Malgré l'utilisation locale de sa fourrure, le commerce international de cet animal est réglementé et reste insignifiant.

 

Une vie en meute hiérarchisée

 

Même si des groupes de plus de 30 individus sont régulièrement observés, une meute de dhôles rassemble, le plus souvent, entre 5 à 10 adultes accompagnés de leurs jeunes. Il semble important de remarquer qu'au sein de la majorité des meutes sauvages observées on trouve deux fois plus de mâles que de femelles. Ces meutes défendent ardemment un territoire de chasse d'environ 40 à 80 km² qu'elles marquent olfactivement à grand renfort d'urine et de crottes.

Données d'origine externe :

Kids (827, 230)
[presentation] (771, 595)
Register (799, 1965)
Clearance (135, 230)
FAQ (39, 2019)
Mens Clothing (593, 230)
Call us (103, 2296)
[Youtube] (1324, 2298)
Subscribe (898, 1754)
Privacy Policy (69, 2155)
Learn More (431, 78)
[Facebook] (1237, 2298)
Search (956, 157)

Au sein de ces groupes, une hiérarchie stricte et "solide" réduit les luttes interindividuelles qui restent d'ailleurs très peu fréquentes.

 

      Une partie de la meute veille sur les entrées de la tanière principale.   © Patrick Roux

 

 Des chasseurs particulièrement efficaces

Les dhôles chassent en groupe, repèrent leurs proies grâce à un odorat subtil plutôt qu'à l'ouie et les poursuivent ensuite à vue. Comme beaucoup de canidés, leur course n'est pas particulièrement rapide, mais ils sont dotés d'une grande résistance, leur permettant de maintenir l'effort plusieurs heures et de fatiguer ainsi l'animal chassé.

 Les proies diffèrent selon les régions : antilopes, mouflons, gorals, cerfs de toutes tailles (dont les sambars), lièvres, lapins, reptiles, chèvres sauvages et plus fréquemment, sangliers. Une meute peut agresser et même tuer des buffles et des gaurs, dont le poids est jusqu'à 40 fois supérieur à celui de ces chiens sauvages. Ils ont également été ponctuellement observés tuant un léopard, un ours ou un tigre. Sachant que leur taille est à peine supérieure à celle d'un chacal, on imagine facilement l'acharnement extraordinaire de ces animaux et l'efficacité de leurs méthodes.

Le plus fréquemment, au terme d'une longue poursuite, la meute encercle sa victime, commence à l'attaquer de toute part, puis la tue. Un dhôle peut dévorer 4 kg de viande en une seule fois. Habiles chasseurs, ils utilisent parfois les accidents de terrain pour mener leur proie vers un précipice.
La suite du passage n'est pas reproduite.